Dataset excerpts:
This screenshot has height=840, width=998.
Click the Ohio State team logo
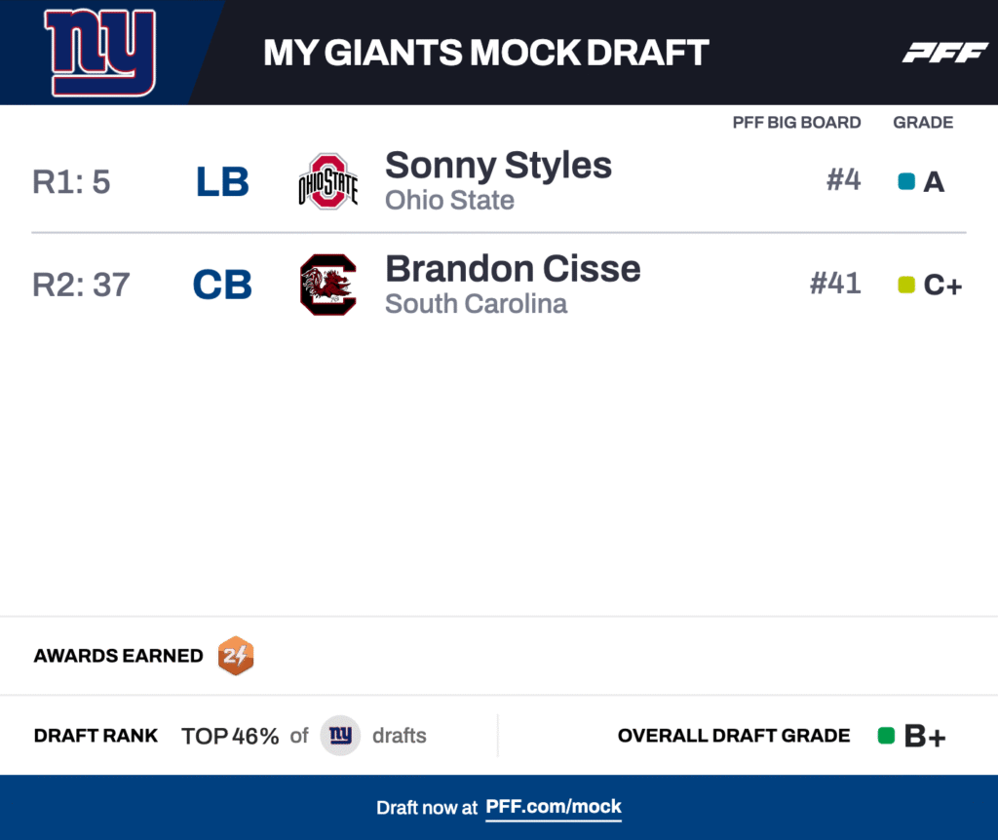coord(327,181)
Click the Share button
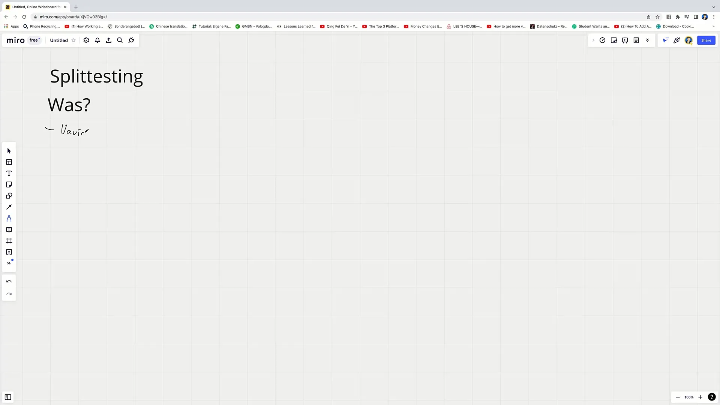Screen dimensions: 720x405 click(706, 40)
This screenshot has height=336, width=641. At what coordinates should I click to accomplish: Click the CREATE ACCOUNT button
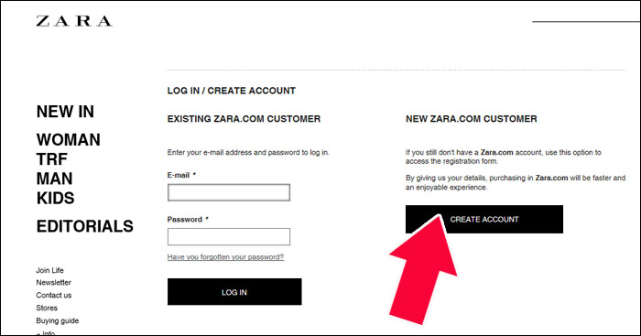tap(484, 220)
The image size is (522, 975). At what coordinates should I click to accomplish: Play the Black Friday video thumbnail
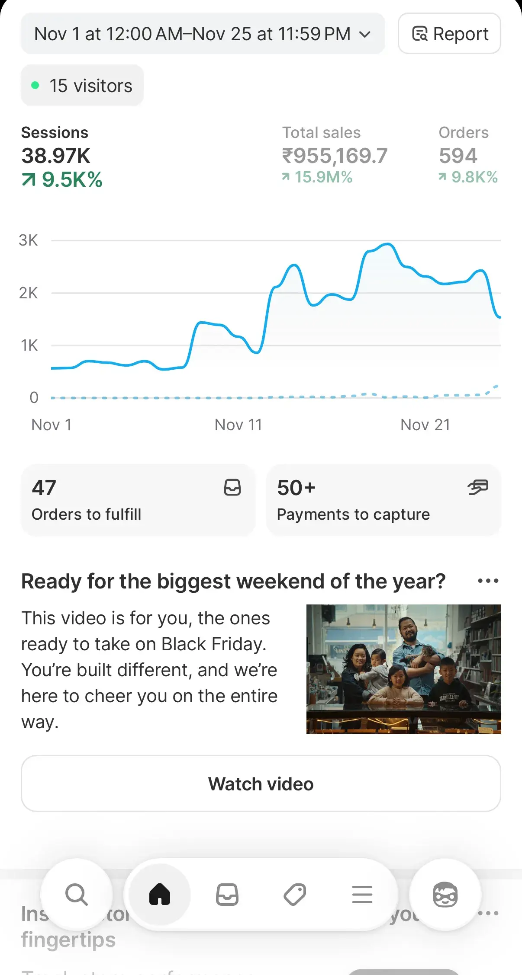click(x=403, y=669)
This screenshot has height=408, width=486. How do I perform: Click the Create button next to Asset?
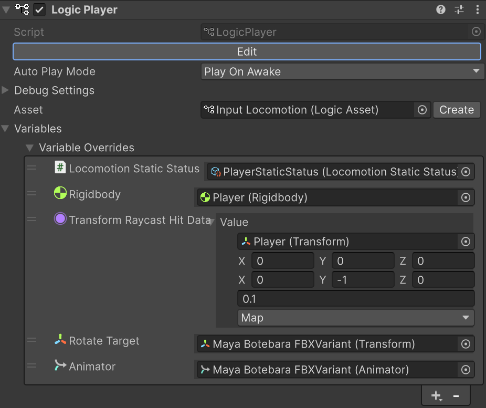pos(456,110)
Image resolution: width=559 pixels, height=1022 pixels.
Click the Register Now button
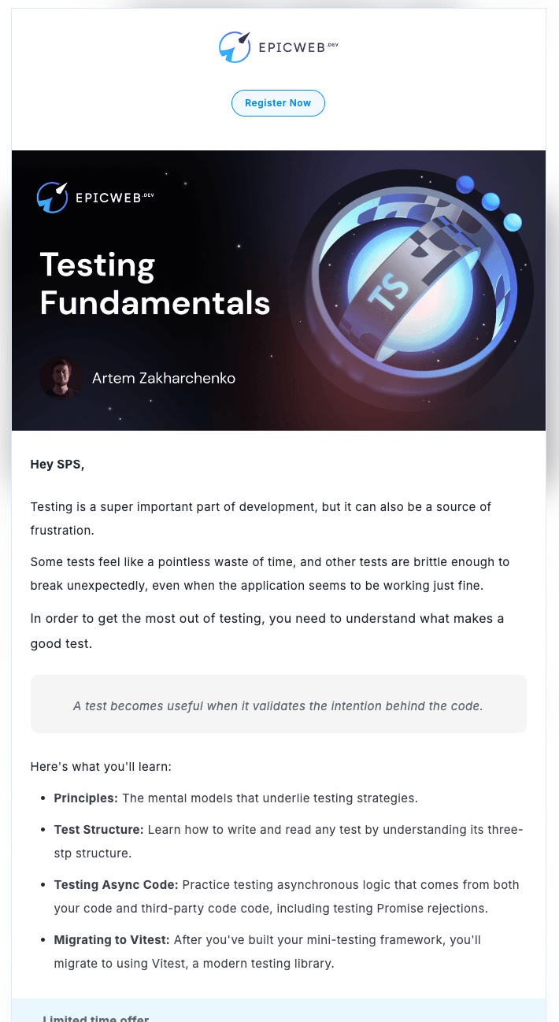point(278,103)
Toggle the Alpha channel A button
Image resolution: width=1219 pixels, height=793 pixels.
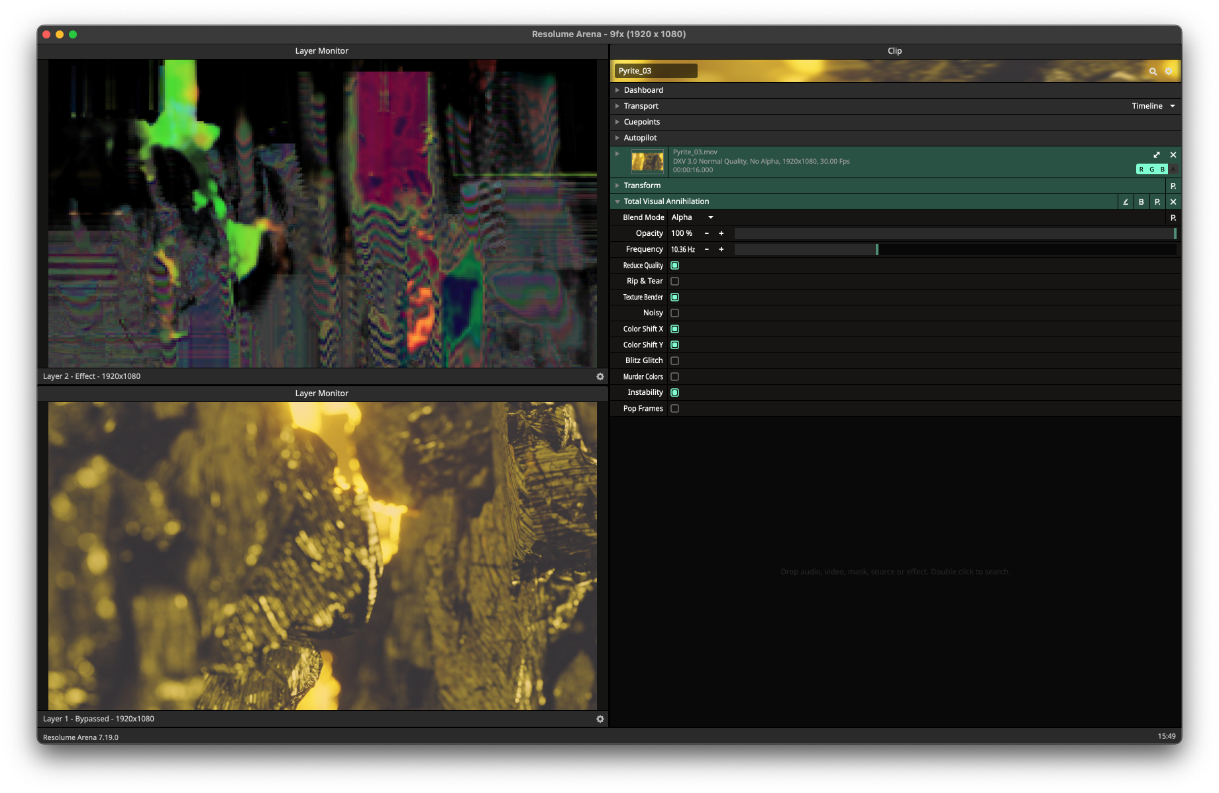point(1173,170)
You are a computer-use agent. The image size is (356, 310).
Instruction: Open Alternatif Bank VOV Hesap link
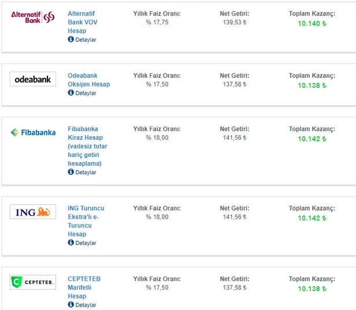click(x=83, y=22)
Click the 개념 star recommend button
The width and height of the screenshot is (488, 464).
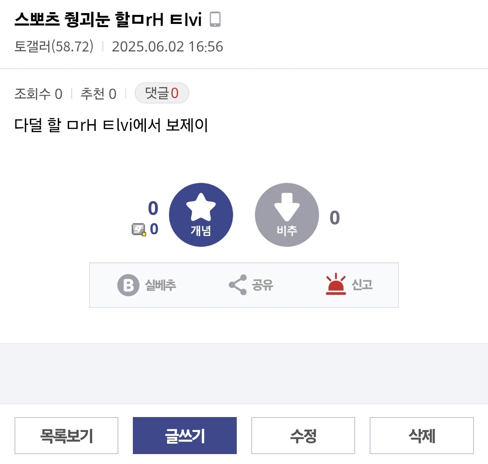[201, 215]
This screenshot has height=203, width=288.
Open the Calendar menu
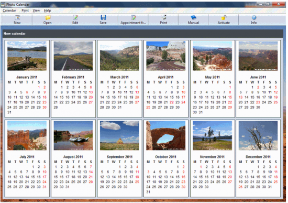tap(9, 10)
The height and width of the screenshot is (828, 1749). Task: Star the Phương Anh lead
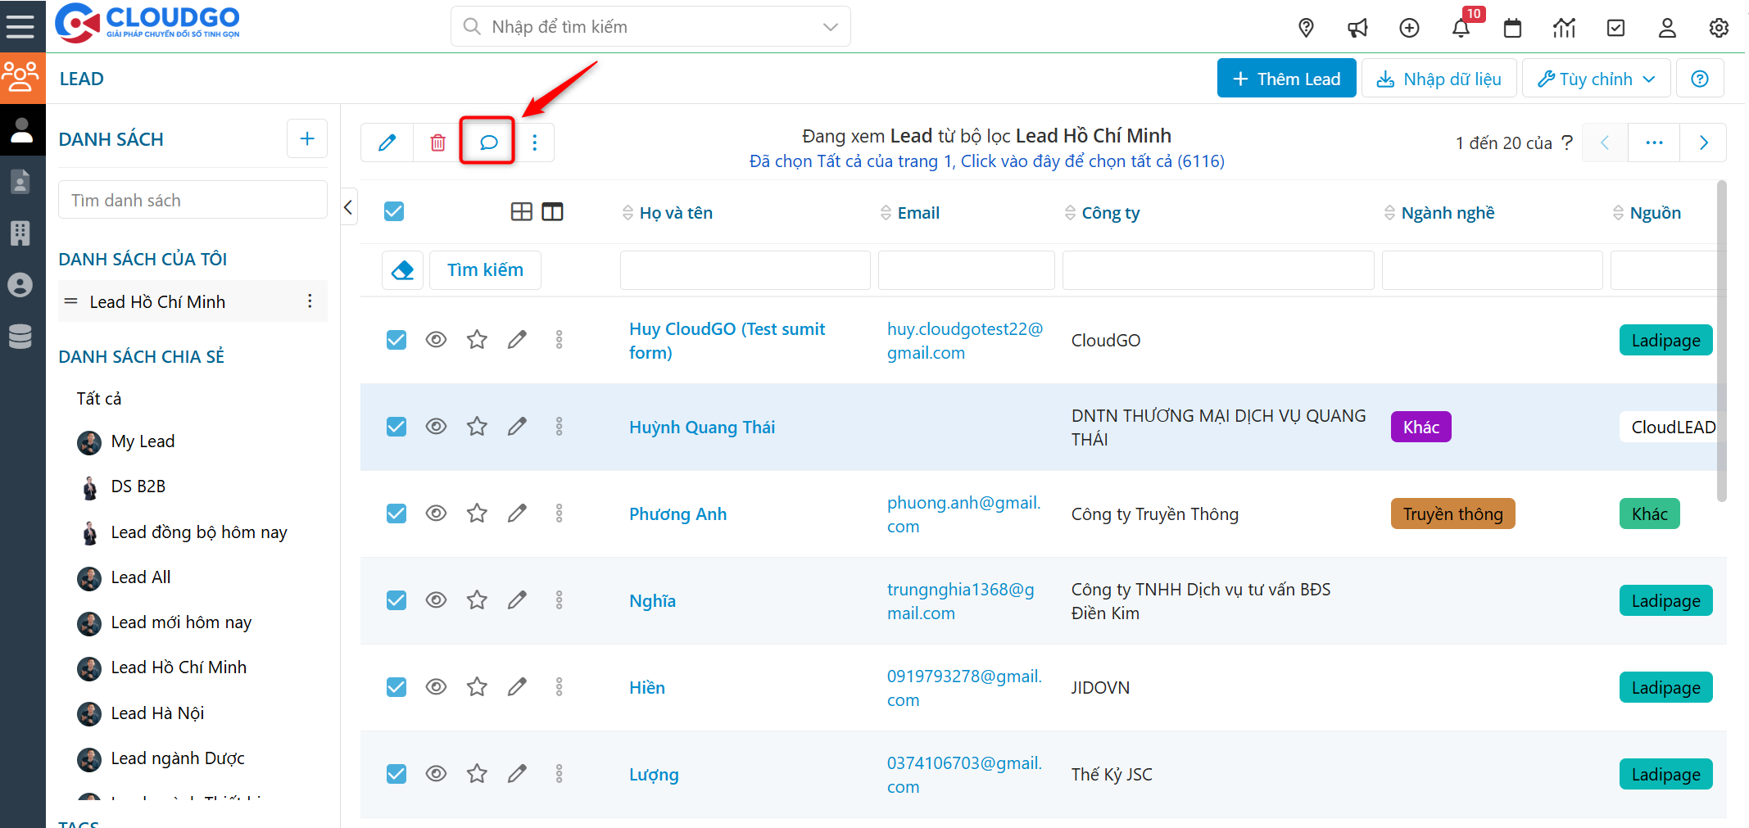tap(477, 514)
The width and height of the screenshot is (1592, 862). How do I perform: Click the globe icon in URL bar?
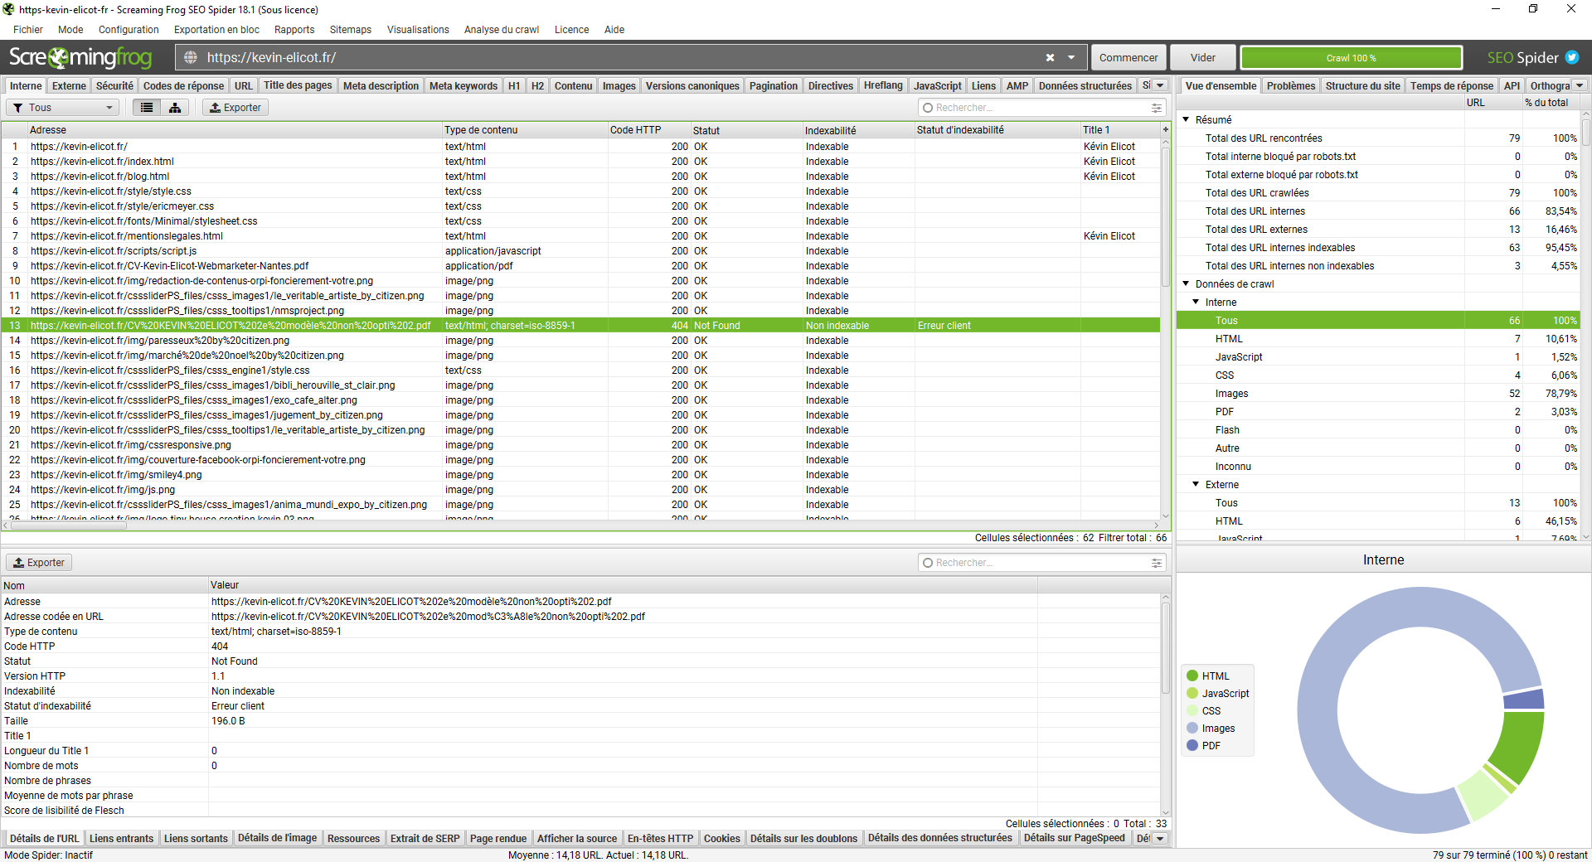point(191,57)
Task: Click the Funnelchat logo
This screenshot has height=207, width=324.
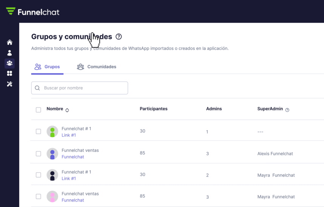Action: click(33, 12)
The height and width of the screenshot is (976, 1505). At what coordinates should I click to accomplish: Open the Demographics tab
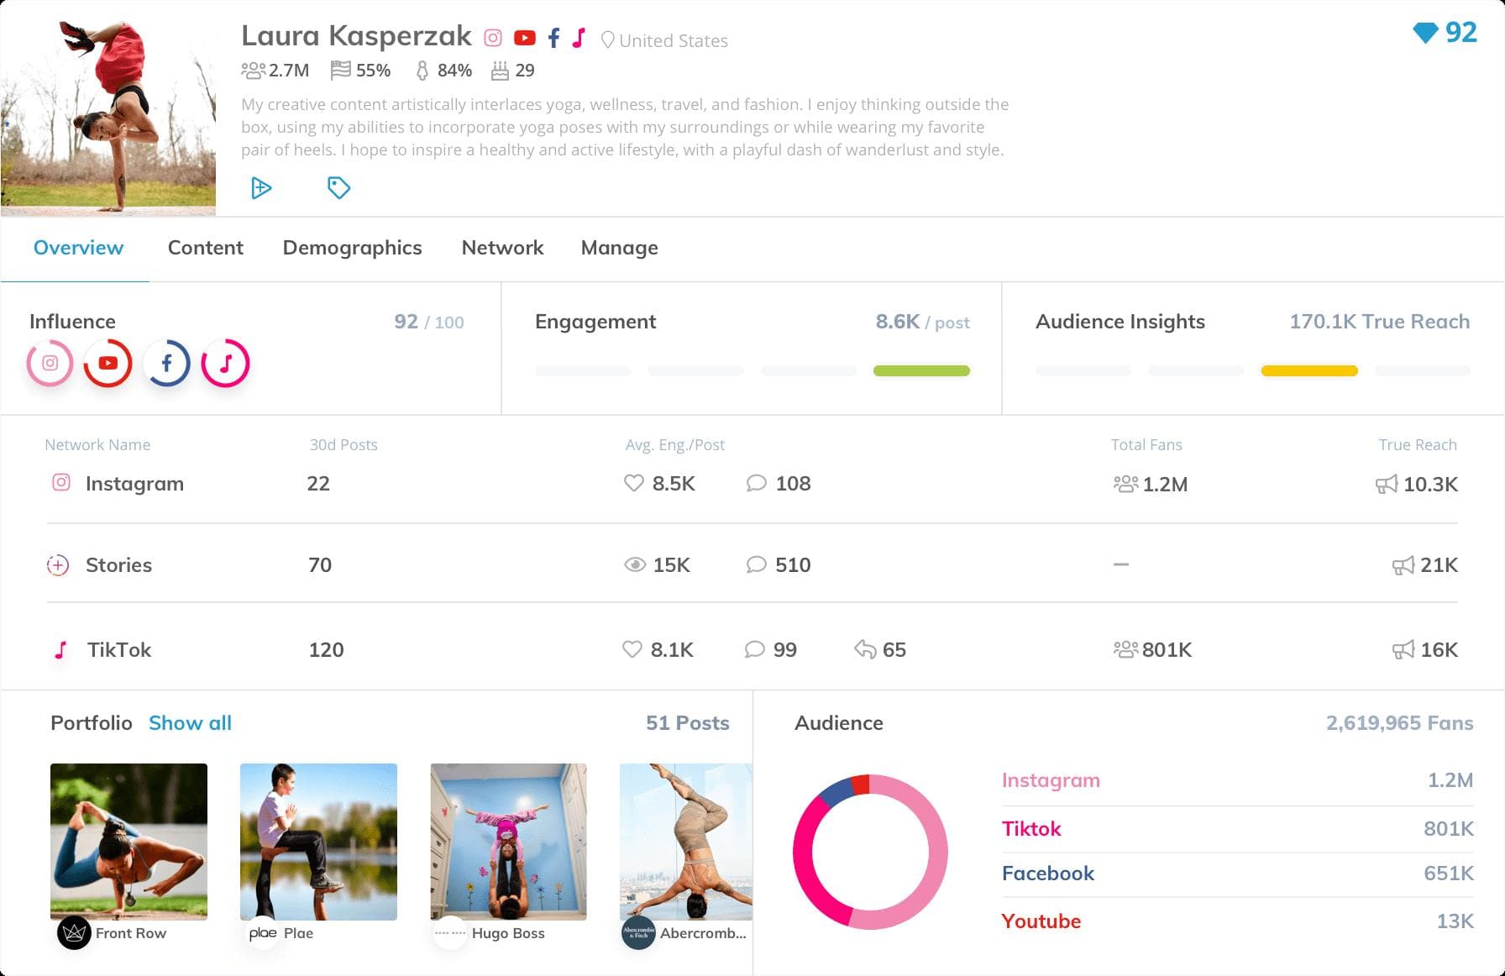coord(352,248)
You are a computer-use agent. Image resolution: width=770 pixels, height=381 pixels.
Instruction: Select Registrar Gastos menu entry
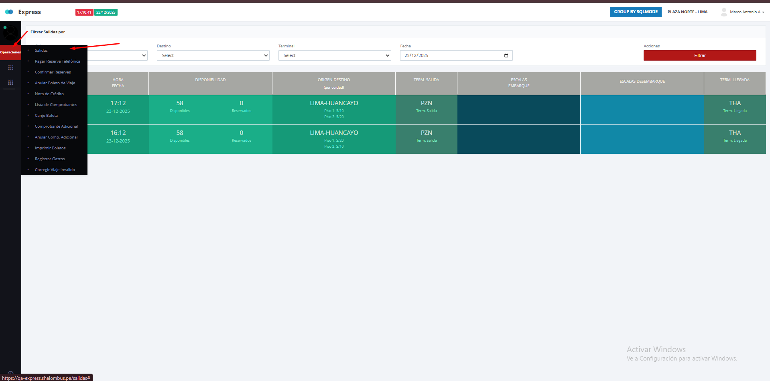(x=50, y=159)
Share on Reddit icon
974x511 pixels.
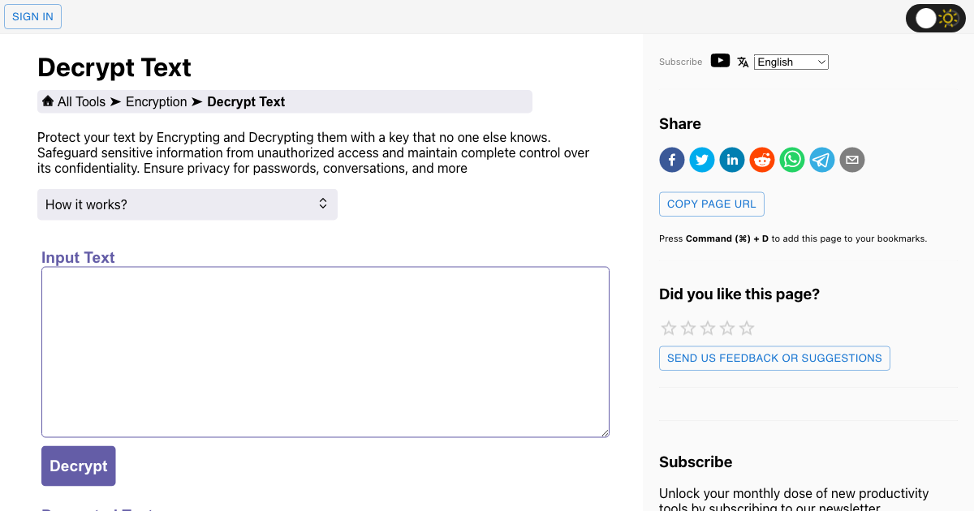point(762,160)
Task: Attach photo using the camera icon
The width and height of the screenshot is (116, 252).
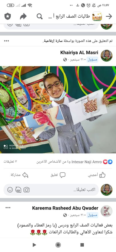Action: tap(26, 190)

What the task requires: Once the line with "Instruction: Select Registrar" is found, output it and every line after it through the end of the listing, exactly, without pictures.

Reply to the exercise:
Instruction: Select Registrar Gastos menu entry
(x=50, y=159)
Share on Reddit icon
974x511 pixels.
point(762,160)
Task: Attach photo using the camera icon
The width and height of the screenshot is (116, 252).
Action: tap(26, 190)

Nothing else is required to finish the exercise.